=== WORK TO COMPLETE ===
After finding the line that includes "Click the Next button" in the records below, transcribe it and each line after it through the last, exactly, and add nothing.

=== GIVEN INFORMATION ===

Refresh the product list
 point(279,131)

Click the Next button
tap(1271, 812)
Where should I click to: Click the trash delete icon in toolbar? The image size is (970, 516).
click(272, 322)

=== WRITTEN SOLUTION ===
Click the Next button
tap(1271, 812)
Where should I click to: Click the trash delete icon in toolbar? The image size is (970, 516).
click(272, 322)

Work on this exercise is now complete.